WRITTEN INSTRUCTION >>
Please gather every line in the records below that contains the word "Open", and copy each one in full. Case counts.
--- DATASET RECORDS ---
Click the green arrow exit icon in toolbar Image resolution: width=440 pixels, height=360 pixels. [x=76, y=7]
---
--- DATASET RECORDS ---
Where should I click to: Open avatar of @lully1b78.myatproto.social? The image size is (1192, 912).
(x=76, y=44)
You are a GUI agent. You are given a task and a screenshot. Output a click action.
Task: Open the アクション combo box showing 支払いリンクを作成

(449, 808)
---
RESPONSE TO THIS EXERCISE >>
Where should I click to: Open avatar of @lully1b78.myatproto.social? The image size is (1192, 912).
Task: Open the アクション combo box showing 支払いリンクを作成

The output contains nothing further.